The question, Why we do not morally approve involuntary actions, is now answered. Conscience is associated exclusively with the dispositions and actions of voluntary agents. Conscience and Will are co-extensive.

A difficulty remains. 'If moral approbation involve no perception of beneficial tendency, how do we make out the coincidence of the two?' It might seem that the foundation of morals is thus made to rest on a coincidence that is mysterious and fantastic. According to the author, the conclusive answer is this. Although Conscience rarely contemplates anything so distant as the welfare of all sentient beings, yet in detail it obviously points to the production of happiness. The social affections all promote happiness. Every one must observe the tendency of justice to the welfare of society. The angry passions, as ministers of morality, remove hindrances to human welfare. The private desires have respect to our own happiness. Every element of conscience has thus some portion of happiness for its object. All the affections contribute to the general well-being, although it is not necessary, nor would it be fit, that the agent should be distracted by the contemplation of that vast and remote object.

To sum up Mackintosh:—

I.—On the Standard, he pronounces for Utility, with certain modifications and explanations.

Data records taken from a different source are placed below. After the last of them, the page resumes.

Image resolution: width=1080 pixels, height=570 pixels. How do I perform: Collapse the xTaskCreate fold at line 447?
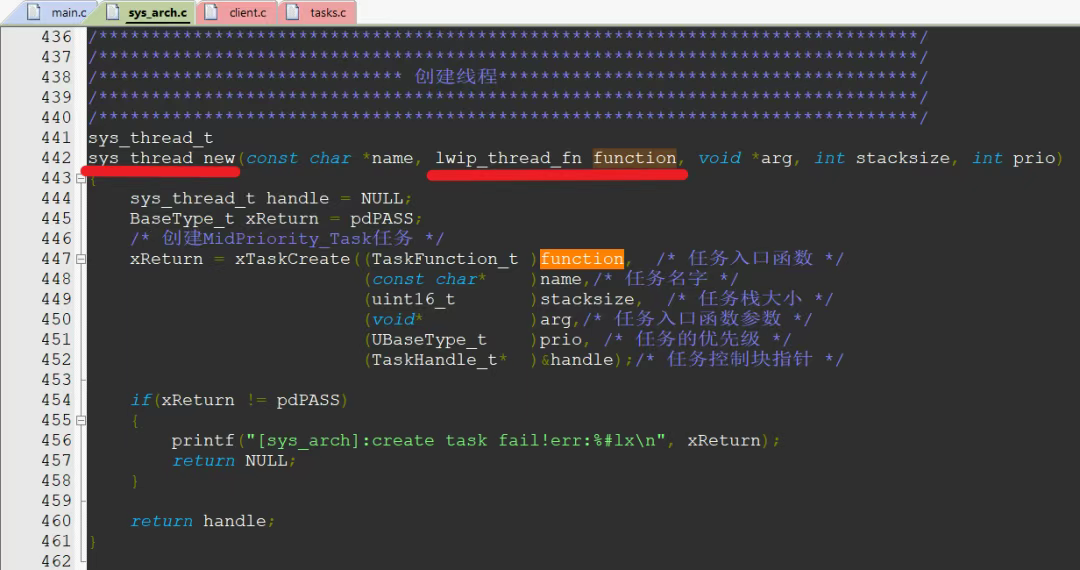pos(81,259)
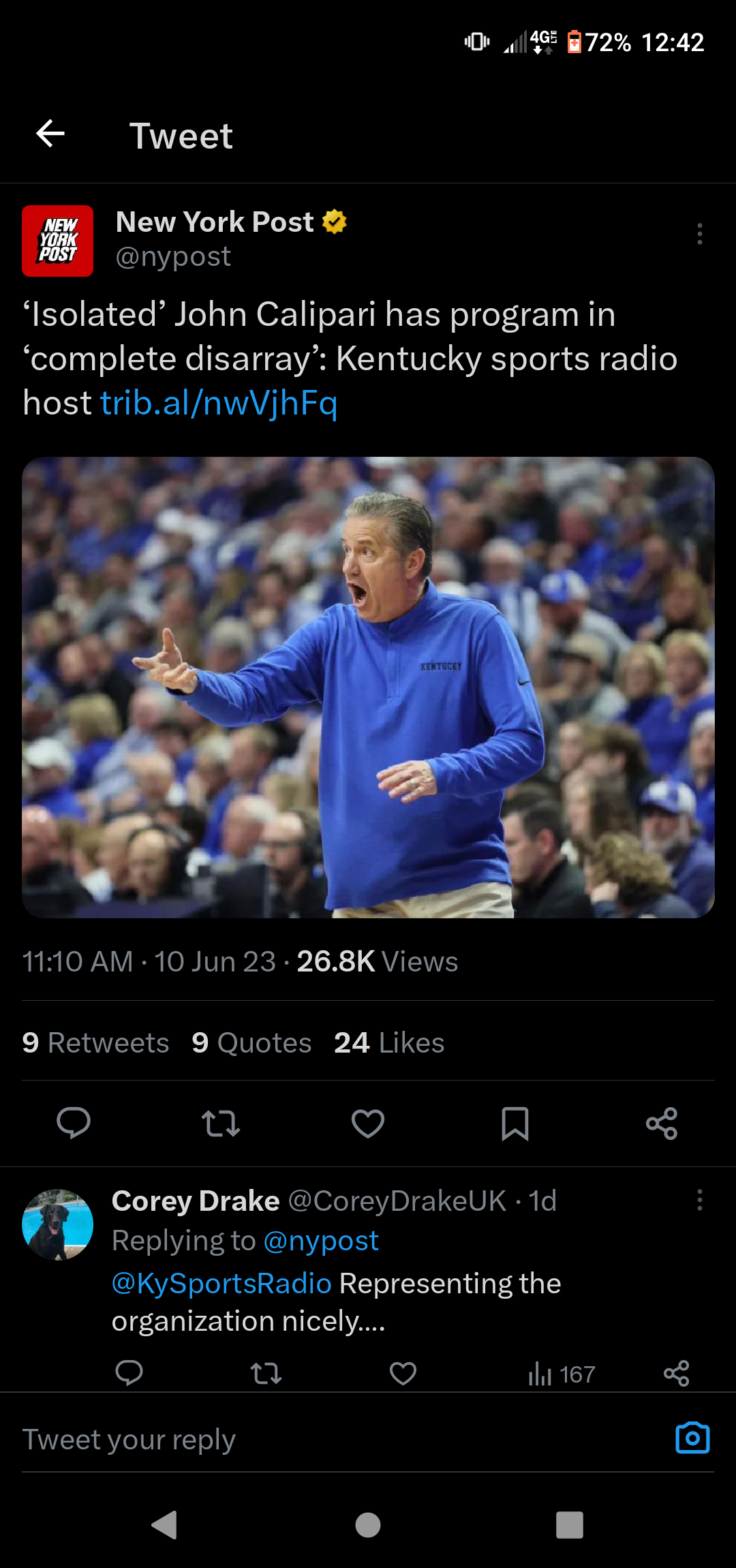Open the camera icon in reply bar

tap(692, 1438)
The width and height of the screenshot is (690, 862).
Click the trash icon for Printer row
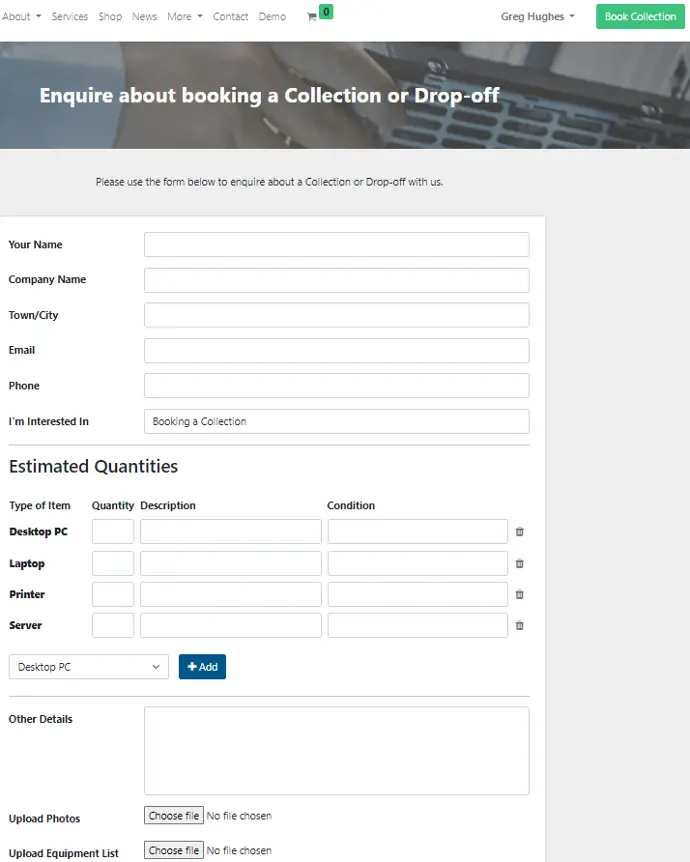519,595
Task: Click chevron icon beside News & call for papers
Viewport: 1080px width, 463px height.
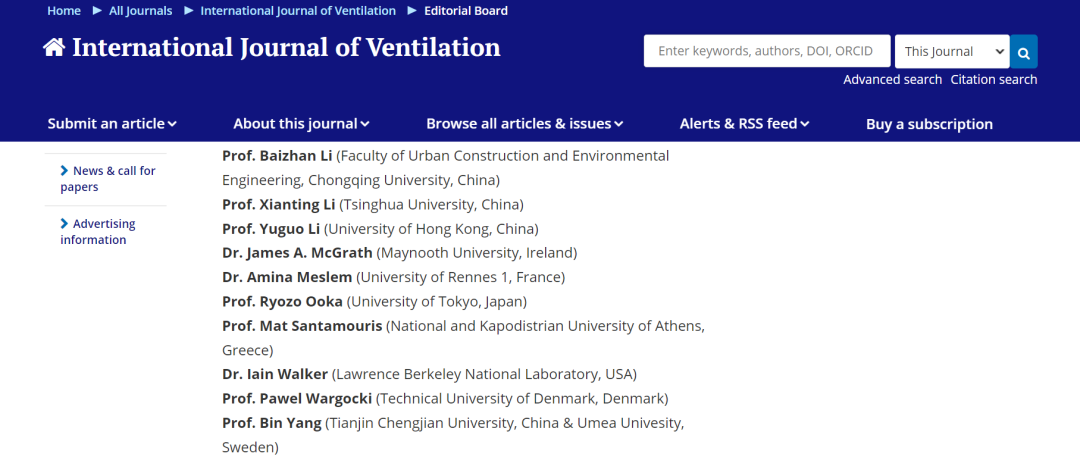Action: coord(65,171)
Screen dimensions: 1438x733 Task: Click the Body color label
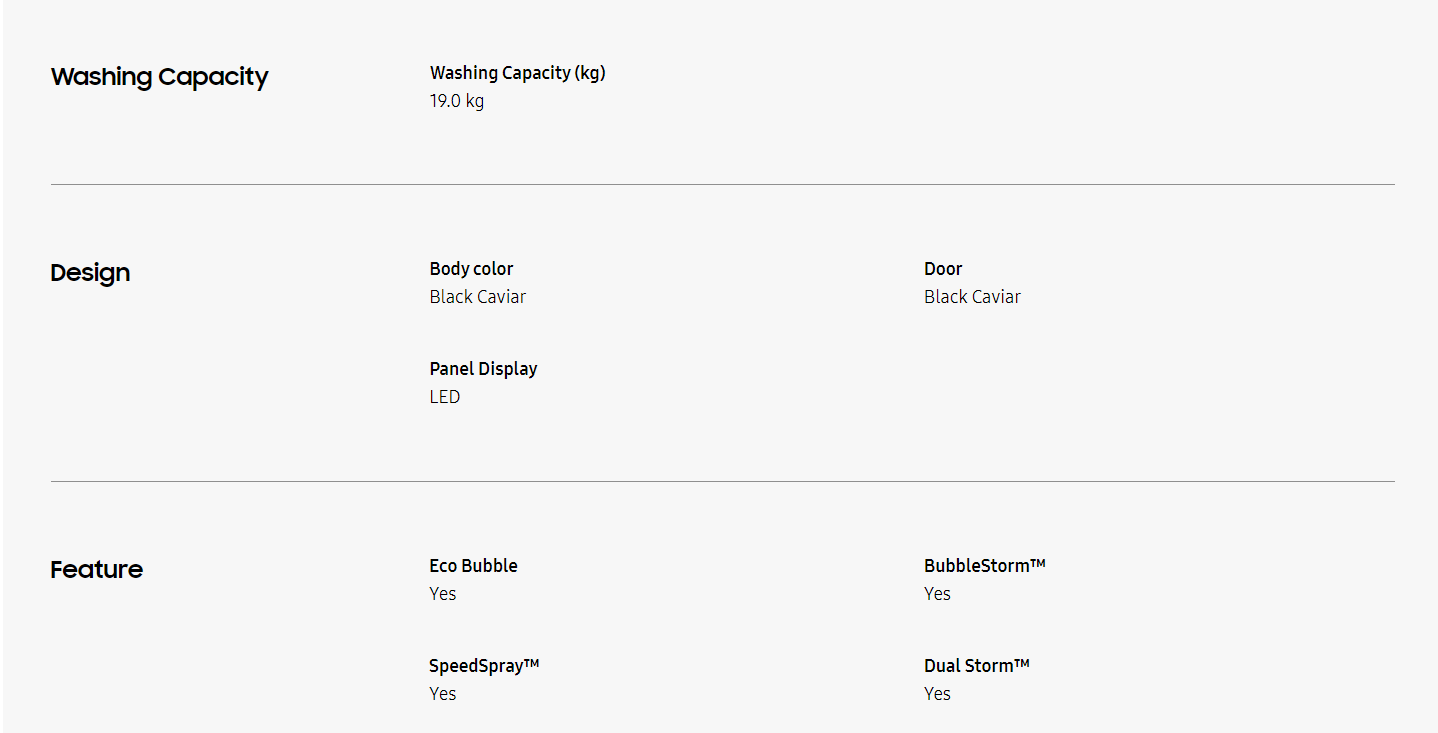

The Utility is the remote and final justification of all actions accounted right, but not the immediate motive in the mind of the agent. [It may justly be feared, that, by placing so much stress on the delights attendant on virtuous action, he gives an opening for the admission of sentiment into the consideration of Utility.]

II.—In the Psychology of Ethics, he regards the Conscience as a derived or generated faculty, the result of a series of associations. He assigns the primary feelings that enter into it, and traces the different stages of the growth. The distinctive feature of Conscience is its close relation to the Will.

He does not consider the problem of Liberty and Necessity.

He makes Disinterested Sentiment a secondary or derived feeling—a stage on the road to Conscience. While maintaining strongly the disinterested character of the sentiment, he considers that it may be fully accounted for by derivation from our primitive self-regarding feelings, and denies, as against Stewart and Brown, that this gives it a selfish character.

He carries the process of associative growth a step farther, and maintains that we re-convert disinterestedness into a lofty delight—the delight in goodness for its own sake; to attain this characteristic is the highest mark of a virtuous character.

III.—-His Summum Bonum, or Theory of Happiness, is contained in his much iterated doctrine of the deliciousness of virtuous conduct, by which he proposes to effect the reconciliation of our own good with the good of others—prudence with virtue. Virtue is 'an inward fountain of pure delight;' the pleasure of benevolence, 'if it could become lasting and intense, would convert the heart into a heaven;' they alone are happy, or truly virtuous, that do not need the motive of a regard to outward consequences.

His chief Ethical precursor in this vein is Shaftesbury; but he is easily able to produce from Theologians abundant iterations of it.